(Фрагмент текста)
○ ○ ○ ○ ○

Русская философия смерти. Антология
Шрифт:
Когда отец Алексей умер (9 июня 1923 г.), на столике около его кровати была обнаружена рукопись, написанная его рукой и подписанная буквою А (текст был написан на бумаге, которую ему выдали за несколько дней до кончины в Верее, куда он отправился на покой, умирать; отец Алексей был неизлечимо болен, ждал кончины и, более того, знал ее сроки). Рукопись была обнаружена сразу же после смерти сыном усопшего Сергеем, тоже священником. Правы те, кто рассматривает эту рукопись как духовное завещание и соответственно этому оценивает ее. «Дне тайны – тайна духовной жизни и тайна духовной кончины – выразительно показаны этими предсмертными строками, – писал Флоренский по горячим следам (его статья завершается датой – 23 августа 1923 г.). – Но, как всегда бывает с тайнами, они столь же открыты, как и закрыты, сделаны доступными одним, чтобы избежать взора тех, кто все равно не понял бы открываемого».

○ ○ ○ ○ ○

(Записи, выбранные из собрания)
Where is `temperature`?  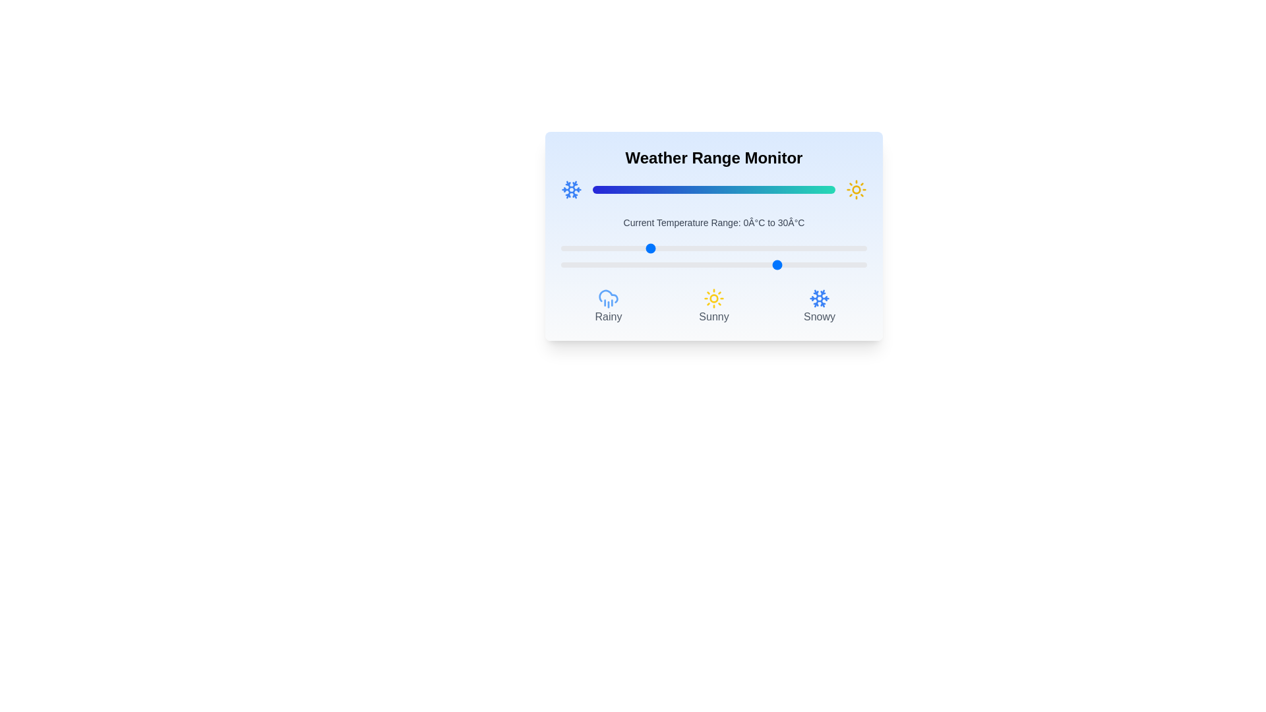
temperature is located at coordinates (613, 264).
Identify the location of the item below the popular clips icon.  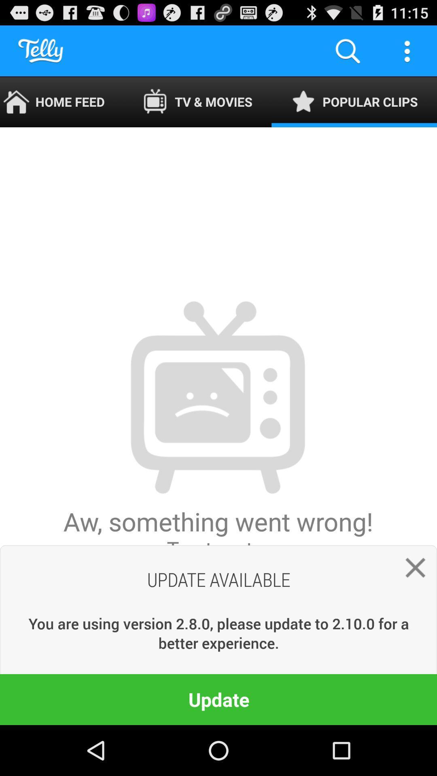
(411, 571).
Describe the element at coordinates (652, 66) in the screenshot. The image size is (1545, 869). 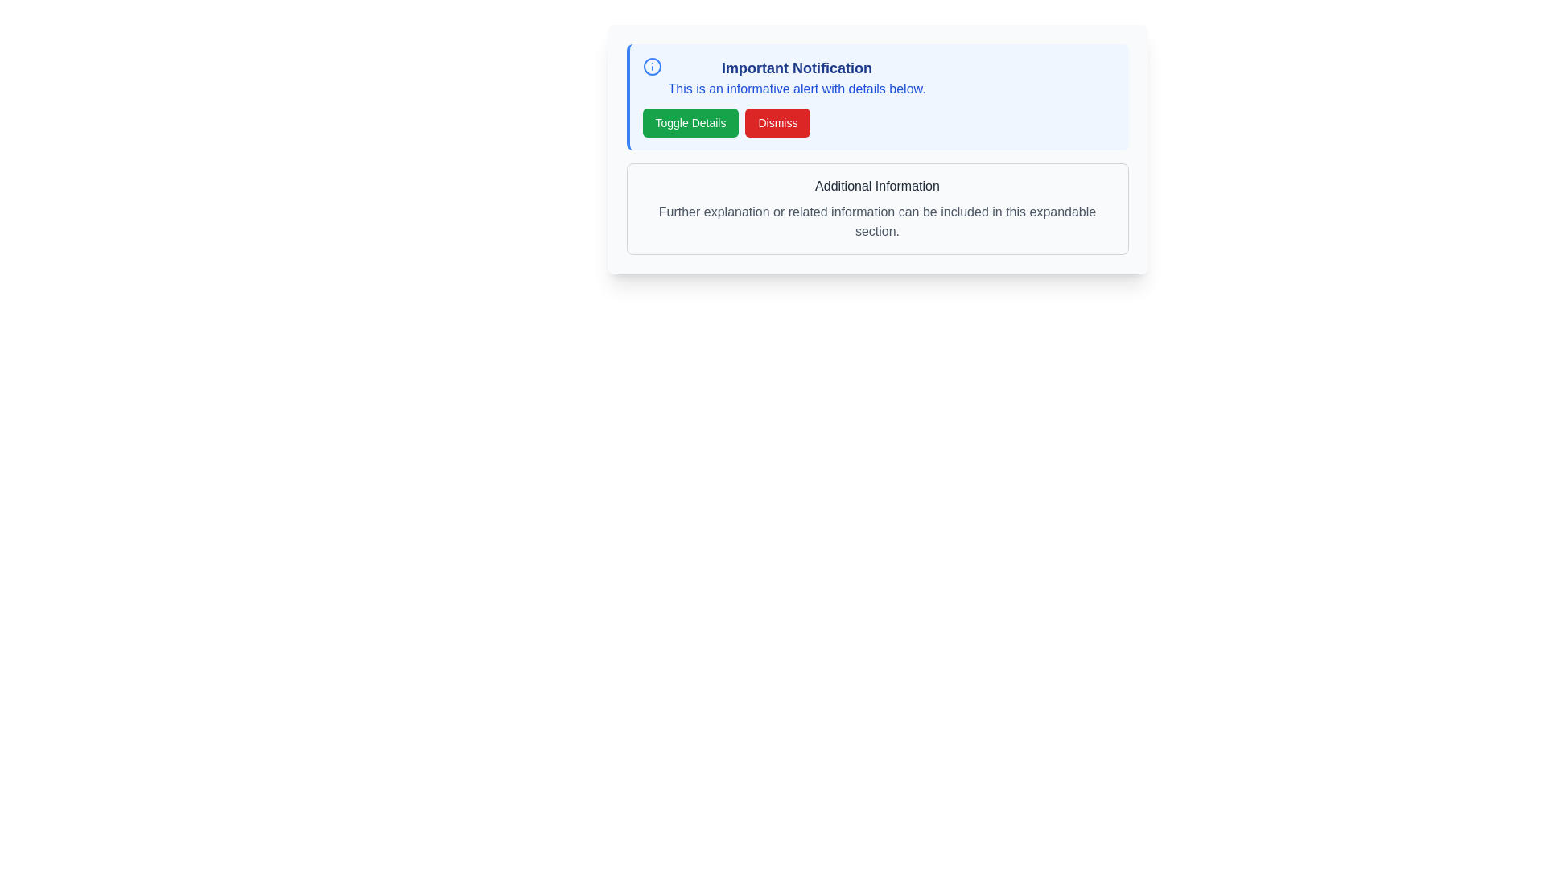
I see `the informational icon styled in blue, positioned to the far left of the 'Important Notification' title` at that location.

○ ○ ○ ○ ○

(Задания для работы)
1. Кто, согласно фрагменту о рукописи отца Алексея, обнаружил эту рукопись сразу после его смерти?
2. Процитируйте без изменений ту часть записей, которая открывается строкой, содержащей «Identify the location», и идет до конца записей. Изображения в ответ не включайте.
Текст и записи никак не связаны между собой.

(Ответы к заданиям)
1. Рукопись обнаружил сын усопшего Сергей, тоже священник.

2.
Identify the location of the item below the popular clips icon.  
(411, 571).
Describe the element at coordinates (652, 66) in the screenshot. The image size is (1545, 869). 
I see `the informational icon styled in blue, positioned to the far left of the 'Important Notification' title` at that location.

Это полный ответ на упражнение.